__DATASET RECORDS__

------------------------------------------------------------------------

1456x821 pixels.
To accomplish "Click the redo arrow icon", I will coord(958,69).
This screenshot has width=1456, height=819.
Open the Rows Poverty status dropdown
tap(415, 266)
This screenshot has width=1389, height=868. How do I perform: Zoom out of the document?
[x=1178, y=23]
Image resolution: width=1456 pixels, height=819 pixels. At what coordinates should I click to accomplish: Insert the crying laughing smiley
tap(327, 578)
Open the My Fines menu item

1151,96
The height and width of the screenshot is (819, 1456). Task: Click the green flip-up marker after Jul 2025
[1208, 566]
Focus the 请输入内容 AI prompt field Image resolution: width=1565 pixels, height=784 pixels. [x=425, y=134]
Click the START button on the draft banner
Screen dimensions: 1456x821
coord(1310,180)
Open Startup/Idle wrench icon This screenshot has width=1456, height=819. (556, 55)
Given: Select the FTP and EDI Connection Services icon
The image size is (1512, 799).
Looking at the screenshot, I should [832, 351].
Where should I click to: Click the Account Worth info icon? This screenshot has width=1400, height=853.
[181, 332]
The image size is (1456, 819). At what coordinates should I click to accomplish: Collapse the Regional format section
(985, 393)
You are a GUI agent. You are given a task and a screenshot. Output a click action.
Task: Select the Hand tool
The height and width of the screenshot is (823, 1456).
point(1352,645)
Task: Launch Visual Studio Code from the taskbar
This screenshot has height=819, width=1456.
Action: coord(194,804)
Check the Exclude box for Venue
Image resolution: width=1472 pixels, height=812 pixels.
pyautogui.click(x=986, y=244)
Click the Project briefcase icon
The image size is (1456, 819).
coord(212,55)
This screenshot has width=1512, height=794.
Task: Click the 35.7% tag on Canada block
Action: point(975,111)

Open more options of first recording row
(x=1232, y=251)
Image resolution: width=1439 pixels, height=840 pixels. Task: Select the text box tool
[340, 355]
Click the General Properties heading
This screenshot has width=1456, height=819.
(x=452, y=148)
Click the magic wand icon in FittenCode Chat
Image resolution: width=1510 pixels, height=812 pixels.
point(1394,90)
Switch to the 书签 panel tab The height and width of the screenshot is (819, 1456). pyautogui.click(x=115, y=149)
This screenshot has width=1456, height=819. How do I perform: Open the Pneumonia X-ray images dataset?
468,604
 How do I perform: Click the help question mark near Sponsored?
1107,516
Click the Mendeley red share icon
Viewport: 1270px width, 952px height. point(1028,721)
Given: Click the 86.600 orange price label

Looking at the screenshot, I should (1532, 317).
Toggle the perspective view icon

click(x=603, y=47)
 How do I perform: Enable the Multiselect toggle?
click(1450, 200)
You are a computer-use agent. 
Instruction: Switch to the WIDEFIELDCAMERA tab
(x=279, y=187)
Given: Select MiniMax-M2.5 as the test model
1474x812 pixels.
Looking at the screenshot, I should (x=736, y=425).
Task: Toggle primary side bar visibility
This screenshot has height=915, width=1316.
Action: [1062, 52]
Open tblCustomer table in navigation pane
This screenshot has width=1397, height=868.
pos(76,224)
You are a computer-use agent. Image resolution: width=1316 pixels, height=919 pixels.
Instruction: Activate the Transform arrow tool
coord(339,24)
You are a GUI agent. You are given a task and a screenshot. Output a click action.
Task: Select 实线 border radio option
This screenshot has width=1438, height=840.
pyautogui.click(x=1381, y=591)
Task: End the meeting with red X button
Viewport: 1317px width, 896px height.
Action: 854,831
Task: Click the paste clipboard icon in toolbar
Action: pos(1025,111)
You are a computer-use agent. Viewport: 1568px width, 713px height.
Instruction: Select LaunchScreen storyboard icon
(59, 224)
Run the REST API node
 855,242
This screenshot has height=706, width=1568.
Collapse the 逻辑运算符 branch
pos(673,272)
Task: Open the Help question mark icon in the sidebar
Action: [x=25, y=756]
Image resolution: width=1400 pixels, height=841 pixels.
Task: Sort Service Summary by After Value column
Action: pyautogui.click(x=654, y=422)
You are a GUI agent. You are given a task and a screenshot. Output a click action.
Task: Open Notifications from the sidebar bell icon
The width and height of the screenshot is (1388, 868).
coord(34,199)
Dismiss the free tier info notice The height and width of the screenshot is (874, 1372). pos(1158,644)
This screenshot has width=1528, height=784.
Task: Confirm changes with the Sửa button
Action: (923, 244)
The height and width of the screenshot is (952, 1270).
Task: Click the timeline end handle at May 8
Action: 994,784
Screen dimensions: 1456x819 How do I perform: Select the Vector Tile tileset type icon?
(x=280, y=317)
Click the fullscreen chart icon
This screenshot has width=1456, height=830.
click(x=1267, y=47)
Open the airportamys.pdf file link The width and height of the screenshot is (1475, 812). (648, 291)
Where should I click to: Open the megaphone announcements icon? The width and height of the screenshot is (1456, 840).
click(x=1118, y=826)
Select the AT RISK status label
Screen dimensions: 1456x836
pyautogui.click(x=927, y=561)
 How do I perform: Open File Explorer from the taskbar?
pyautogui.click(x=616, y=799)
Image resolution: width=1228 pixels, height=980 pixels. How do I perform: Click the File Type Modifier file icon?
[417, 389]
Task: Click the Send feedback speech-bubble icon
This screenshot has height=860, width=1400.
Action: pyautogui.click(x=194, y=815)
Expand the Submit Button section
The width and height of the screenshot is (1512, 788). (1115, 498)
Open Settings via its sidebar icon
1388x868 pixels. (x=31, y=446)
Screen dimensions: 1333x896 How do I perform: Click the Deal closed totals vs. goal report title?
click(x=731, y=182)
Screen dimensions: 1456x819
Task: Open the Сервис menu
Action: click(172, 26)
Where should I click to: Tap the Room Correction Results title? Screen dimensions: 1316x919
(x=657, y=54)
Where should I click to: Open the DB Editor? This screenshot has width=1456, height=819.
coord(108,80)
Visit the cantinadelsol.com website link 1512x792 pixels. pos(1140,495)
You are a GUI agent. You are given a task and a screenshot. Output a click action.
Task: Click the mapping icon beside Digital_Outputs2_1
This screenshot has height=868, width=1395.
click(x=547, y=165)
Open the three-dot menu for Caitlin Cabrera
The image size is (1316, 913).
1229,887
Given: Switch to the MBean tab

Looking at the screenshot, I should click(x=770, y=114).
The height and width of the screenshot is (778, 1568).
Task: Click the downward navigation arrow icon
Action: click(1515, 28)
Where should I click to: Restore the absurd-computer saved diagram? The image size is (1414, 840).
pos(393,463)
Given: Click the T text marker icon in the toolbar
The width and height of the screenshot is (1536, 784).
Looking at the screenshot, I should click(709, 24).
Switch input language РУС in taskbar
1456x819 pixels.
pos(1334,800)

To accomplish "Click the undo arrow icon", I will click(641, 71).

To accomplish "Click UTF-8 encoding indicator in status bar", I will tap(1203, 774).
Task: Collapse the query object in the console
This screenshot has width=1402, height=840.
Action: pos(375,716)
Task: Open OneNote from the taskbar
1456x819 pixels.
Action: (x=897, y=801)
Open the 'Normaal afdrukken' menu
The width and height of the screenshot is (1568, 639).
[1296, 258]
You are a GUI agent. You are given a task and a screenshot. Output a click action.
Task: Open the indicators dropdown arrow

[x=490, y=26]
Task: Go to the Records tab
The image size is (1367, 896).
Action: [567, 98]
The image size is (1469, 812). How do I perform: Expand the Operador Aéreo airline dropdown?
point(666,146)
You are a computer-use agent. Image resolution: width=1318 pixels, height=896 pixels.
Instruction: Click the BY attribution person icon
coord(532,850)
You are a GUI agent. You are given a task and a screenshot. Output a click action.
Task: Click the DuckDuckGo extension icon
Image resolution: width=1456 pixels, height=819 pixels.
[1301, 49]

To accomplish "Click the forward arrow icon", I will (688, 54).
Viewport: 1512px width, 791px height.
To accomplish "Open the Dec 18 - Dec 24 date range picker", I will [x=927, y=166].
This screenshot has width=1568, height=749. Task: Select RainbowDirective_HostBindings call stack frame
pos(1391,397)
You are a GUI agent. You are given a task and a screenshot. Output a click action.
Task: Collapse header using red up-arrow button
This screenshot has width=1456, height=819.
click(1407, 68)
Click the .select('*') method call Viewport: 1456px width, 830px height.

------------------------------------------------------------------------

__INSTRUCTIONS FOR THE TASK__
Say how many lines above hold "link", and nothing else.

__RESPONSE TO THE TASK__
2